Already, I have been able to get into a rhythm with a specific group of students. They seem to have a lot of fun during the sessions. They have no dearth of observations or witty comments in regard to whatever might be going on throughout their days. To my surprise, I’ve been able to repurpose their poetic asides in my own writing during our time together. Some of these include phrases such as “my whole life is on your Snapchat story” or “you look like you slicked blood in your hair.” They might not be able to register the creativity in their language, but it is certainly present.
Through our discussions, I know that these students have the capacity of expressing themselves, no matter the form. I think that the responsibility lies on me to help them do so effectively. There are times when I know the students do not want to write, and I subsequently become frustrated in my inability to really transform our fun discussions into quality work.

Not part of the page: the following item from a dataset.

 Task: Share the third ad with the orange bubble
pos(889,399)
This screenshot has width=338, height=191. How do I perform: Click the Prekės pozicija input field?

Nonetheless, I have come to understand that writing does not have to be the ultimate product of an afternoon at Broad Ripple. My group and I have developed a system wherein they write for the first hour of the session and then go into the hallway to dance for the latter part. At first, I thought that this was just a way for them to avoid doing any writing. I wanted them to fully utilize the allotted time, listen to their peers during open mic, and submit something to read aloud. However, I’ve begun to appreciate the time they take in the hallways. They’re not merely dancing nonchalantly—their work is highly choreographed and exhaustive. They strive to ensure that the performance is in-sync and well-done. By the end of the session, their effort and passion are evident.
Thus, I no longer mind the transition from the writing to the dancing. The students are finding a creative outlet—albeit not the one that comes to mind when you hear “Butler Writers.” They have found a way to communicate to themselves and to their friends in a manner that a typical school day seldom offers. If I can manage to repurpose their passion for dancing into successful writing, I will certainly be ecstatic. For now, however, the dancing is fine with me.
Spencer Lough is a senior Economics major.